* _SET PROBLEM_: Rewrite the entries starting at the line containing "Screen dimensions: 719x461" and ending at the line containing "tap(429, 30)", replacing "error icon" with "warning icon" and leaving everything else unchanged.

* _INPUT DATA_:

┌──

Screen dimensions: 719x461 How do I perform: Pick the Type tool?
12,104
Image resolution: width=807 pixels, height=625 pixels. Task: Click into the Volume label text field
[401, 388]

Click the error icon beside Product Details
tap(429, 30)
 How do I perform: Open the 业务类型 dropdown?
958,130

└──
┌──

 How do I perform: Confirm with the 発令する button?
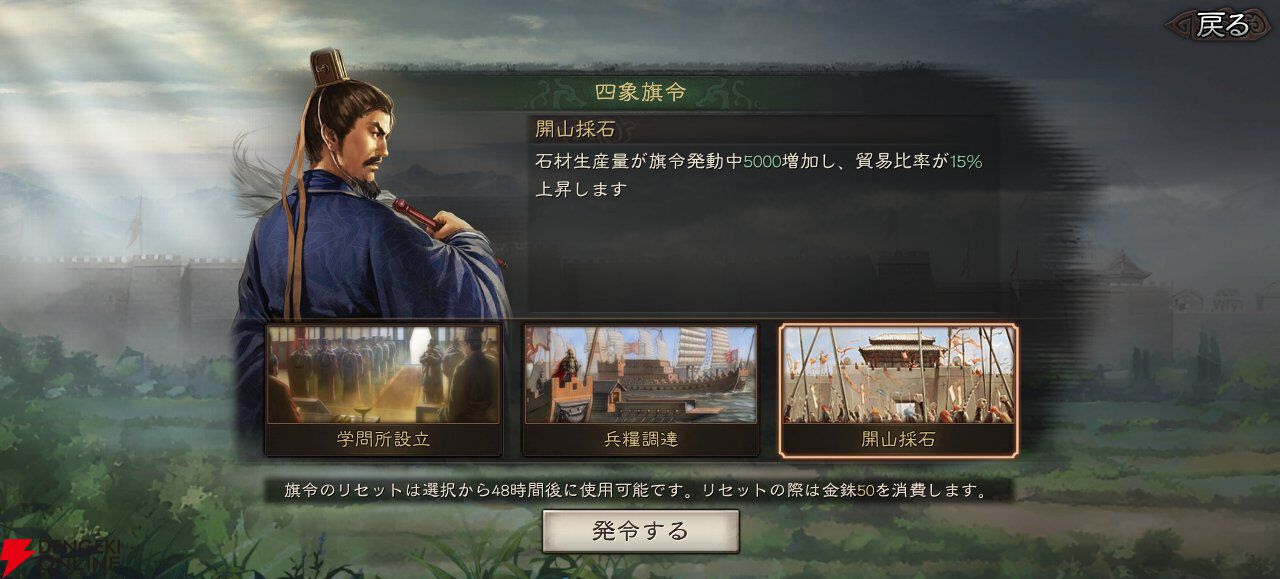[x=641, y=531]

└──

* _CORRECT OUTPUT_:
Screen dimensions: 719x461 How do I perform: Pick the Type tool?
12,104
Image resolution: width=807 pixels, height=625 pixels. Task: Click into the Volume label text field
[401, 388]

Click the warning icon beside Product Details
tap(429, 30)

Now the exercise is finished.